Effects of the DASH Diet and Lifestyle Modification on Blood Pressure in Adults With Prehypertension (DASH-PREHT)

July 3, 2026 updated by: Antalya Bilim University

Effects of Lifestyle Modification, the Dietary Approaches to Stop Hypertension (DASH) Diet, and Their Combination on Blood Pressure in Adults With Prehypertension: A Pilot Randomized Controlled Trial

This pilot randomized controlled trial evaluated the effects of the Dietary Approaches to Stop Hypertension (DASH) diet and lifestyle modification on blood pressure in adults with prehypertension. The study was conducted among adults aged 20-64 years who were diagnosed with prehypertension based on one-week blood pressure monitoring.

A total of 32 participants were randomly assigned to one of three groups: verbal lifestyle modification advice, DASH diet, or DASH diet combined with lifestyle modification. Participants were followed for 2 months. Blood pressure measurements were repeated at the end of the first and second months. Dietary intake, anthropometric measurements, body composition, physical activity records, and routine biochemical parameters were also assessed during the study.

Study Overview

Detailed Description

This pilot randomized controlled trial was conducted to evaluate the effects of the Dietary Approaches to Stop Hypertension (DASH) diet and lifestyle modification on blood pressure in adults with prehypertension.
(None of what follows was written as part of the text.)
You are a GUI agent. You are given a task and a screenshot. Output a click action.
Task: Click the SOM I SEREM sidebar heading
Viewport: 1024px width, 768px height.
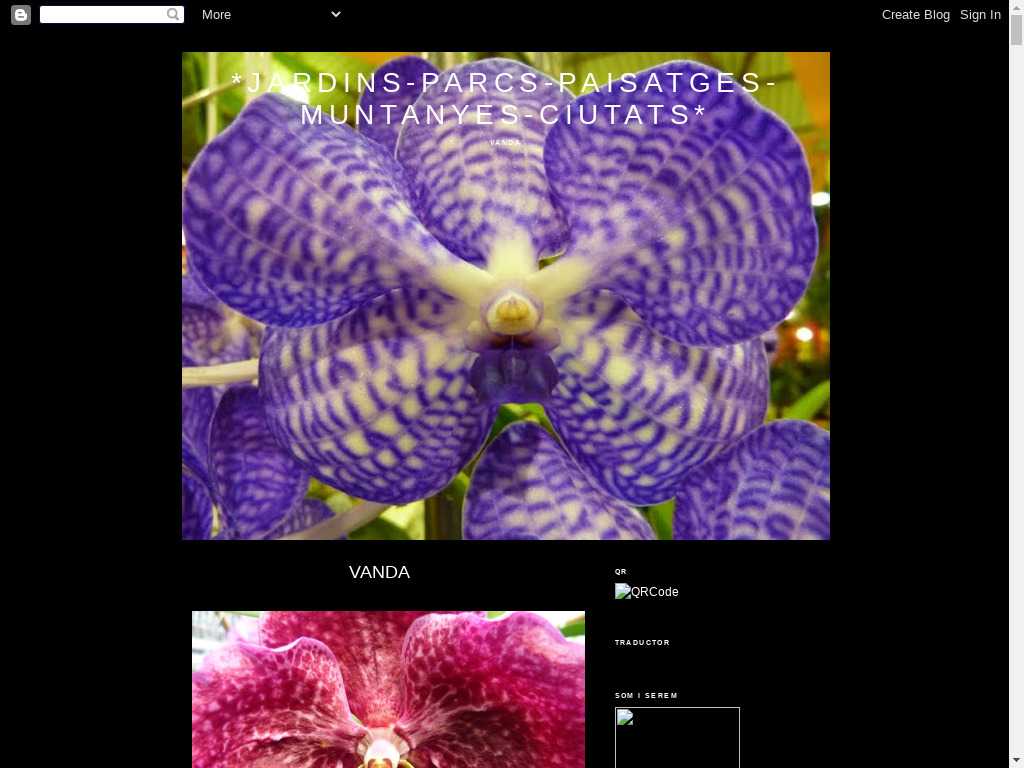[x=646, y=696]
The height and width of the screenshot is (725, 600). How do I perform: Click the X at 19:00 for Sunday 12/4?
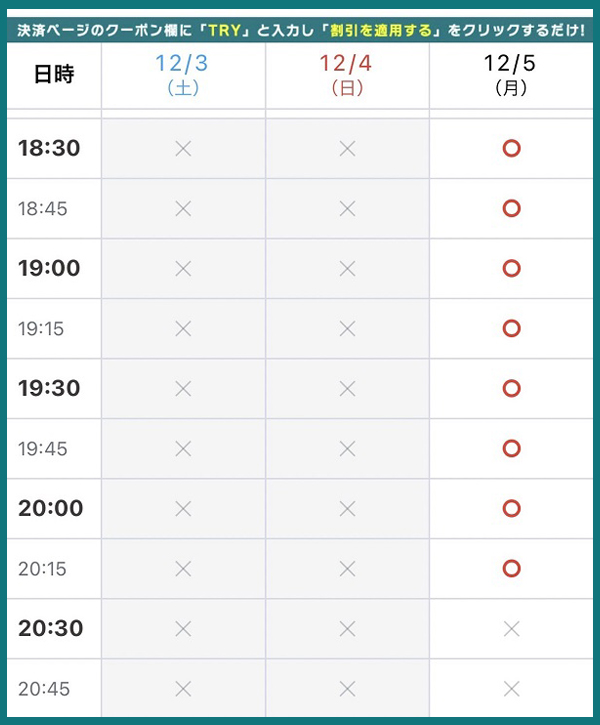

The study was carried out at the Internal Medicine Outpatient Clinic of Antalya Atatürk State Hospital between March 2015 and April 2015. Adults aged 20-64 years who were diagnosed with prehypertension after one week of blood pressure monitoring were included. Prehypertension was defined according to the Seventh Report of the Joint National Committee criteria as systolic blood pressure of 120-139 mmHg and/or diastolic blood pressure of 80-89 mmHg. All participants provided written informed consent before enrollment.

A total of 32 eligible participants were randomly assigned to one of three intervention groups. The first group received verbal advice on lifestyle modification, including reducing salt intake, avoiding salted foods, weight loss when body mass index was 25 kg/m² or higher, regular aerobic physical activity, and limiting alcohol consumption. The second group received an individualized DASH diet plan. For this group, resting metabolic rate and total energy requirements were calculated, and dietary plans were prepared according to the recommended DASH food group servings. The third group received both an individualized DASH diet and lifestyle modification recommendations. In this group, energy requirements for participants with body mass index of 25 kg/m² or higher were calculated according to desirable body weight, and sodium intake was controlled by providing measured daily salt amounts according to DASH recommendations.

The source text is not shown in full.